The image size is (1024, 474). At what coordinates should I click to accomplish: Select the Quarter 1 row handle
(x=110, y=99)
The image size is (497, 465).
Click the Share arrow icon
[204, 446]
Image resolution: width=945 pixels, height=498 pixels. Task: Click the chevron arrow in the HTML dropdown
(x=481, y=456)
...
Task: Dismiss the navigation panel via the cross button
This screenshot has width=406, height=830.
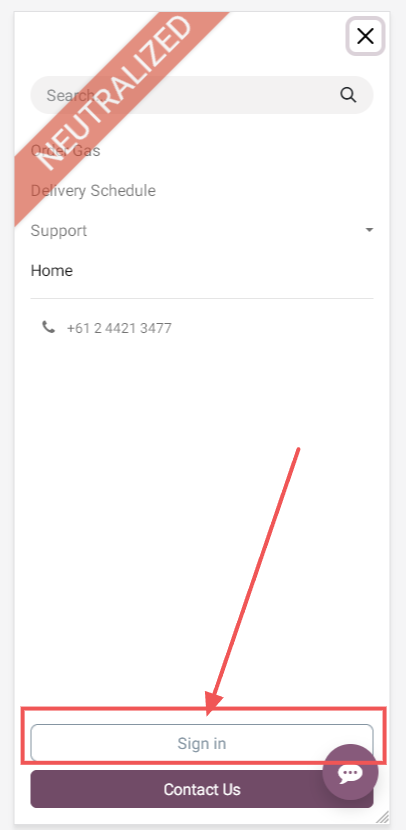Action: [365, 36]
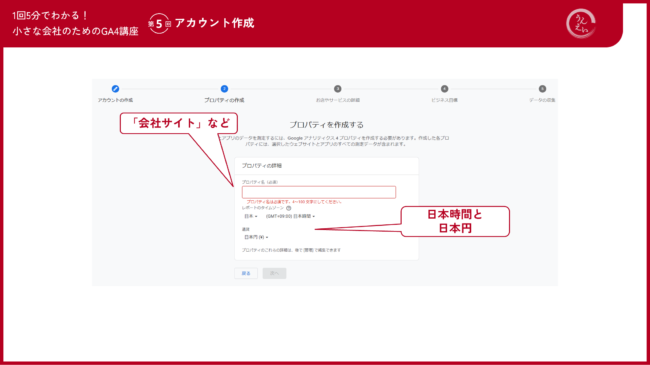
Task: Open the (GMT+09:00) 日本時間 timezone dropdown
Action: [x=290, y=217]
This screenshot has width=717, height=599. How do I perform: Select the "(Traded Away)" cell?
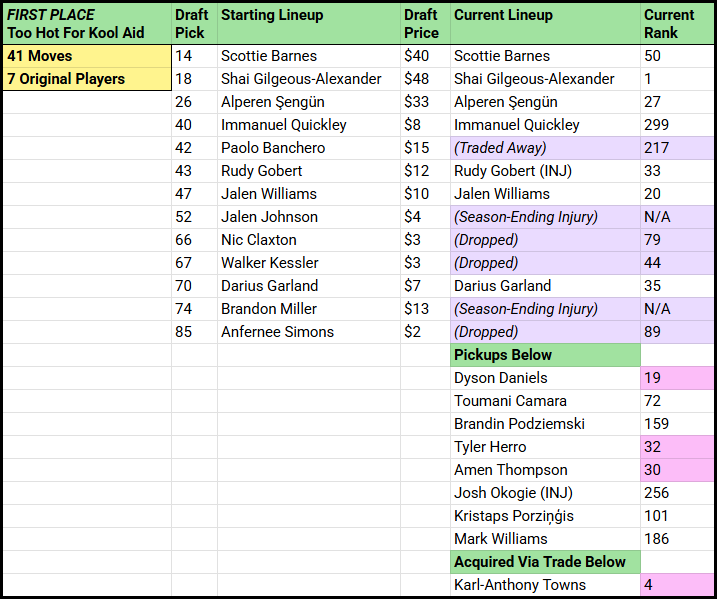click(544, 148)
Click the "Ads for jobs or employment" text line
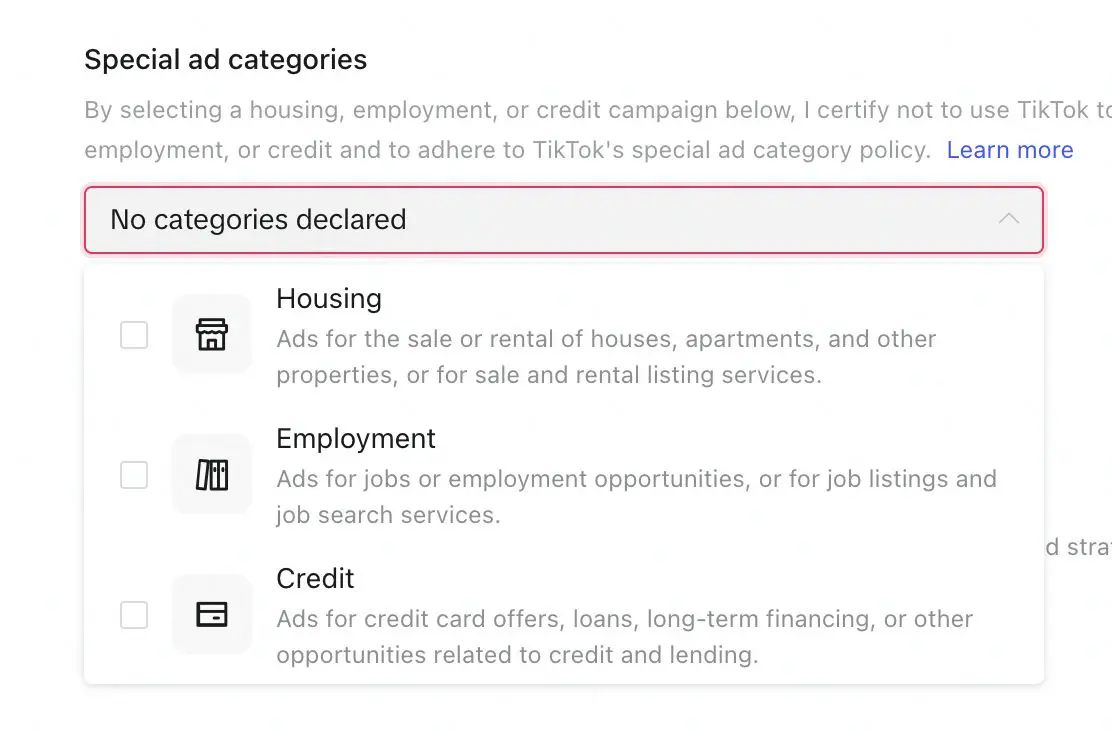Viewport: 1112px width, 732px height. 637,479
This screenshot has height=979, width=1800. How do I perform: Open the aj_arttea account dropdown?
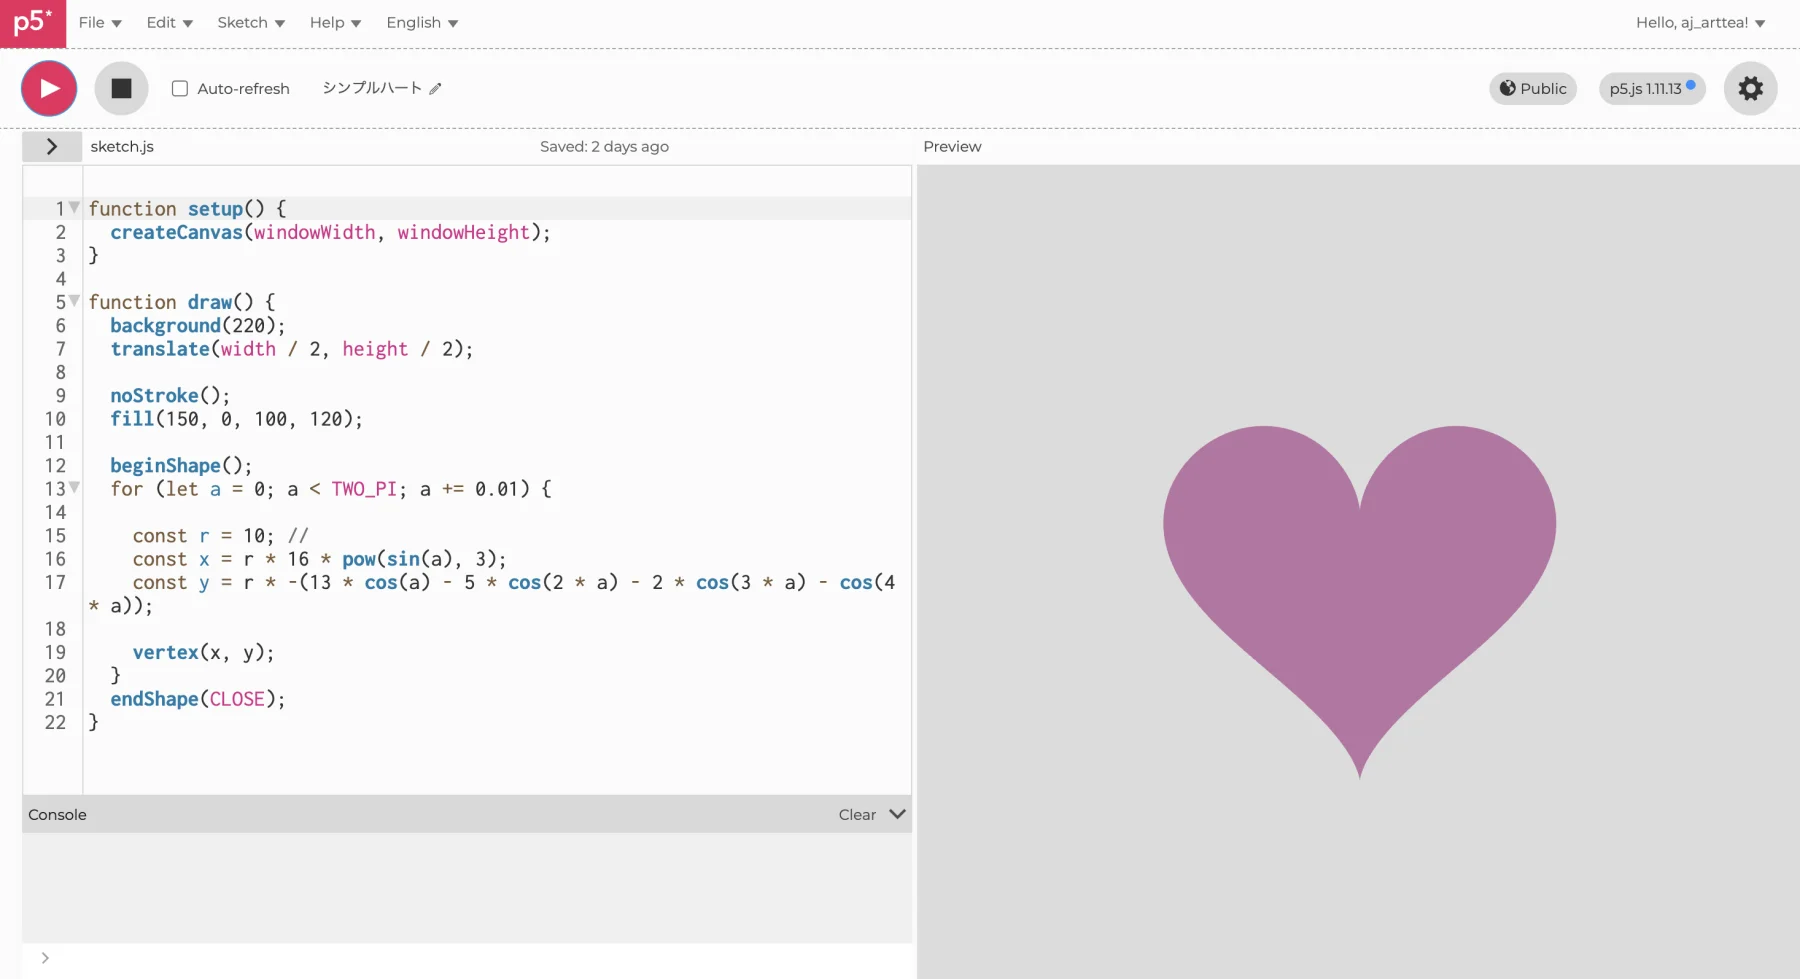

WHAT YOU HAVE TO DO
Range to copy from the listing above: the line containing "This screenshot has width=406, height=830." down to the line containing "This screenshot has height=979, width=1800.", both included. Reproduce it exactly, minus the pictures, and add nothing.

OUTPUT OF THE TASK
This screenshot has width=406, height=830.
Action: [365, 36]
Task: Open the (GMT+09:00) 日本時間 timezone dropdown
Action: [x=290, y=217]
This screenshot has width=717, height=599. How do I perform: Select the "(Traded Away)" cell?
click(544, 148)
Click the "Ads for jobs or employment" text line
Viewport: 1112px width, 732px height. 637,479
This screenshot has height=979, width=1800. How do I perform: Open the aj_arttea account dropdown?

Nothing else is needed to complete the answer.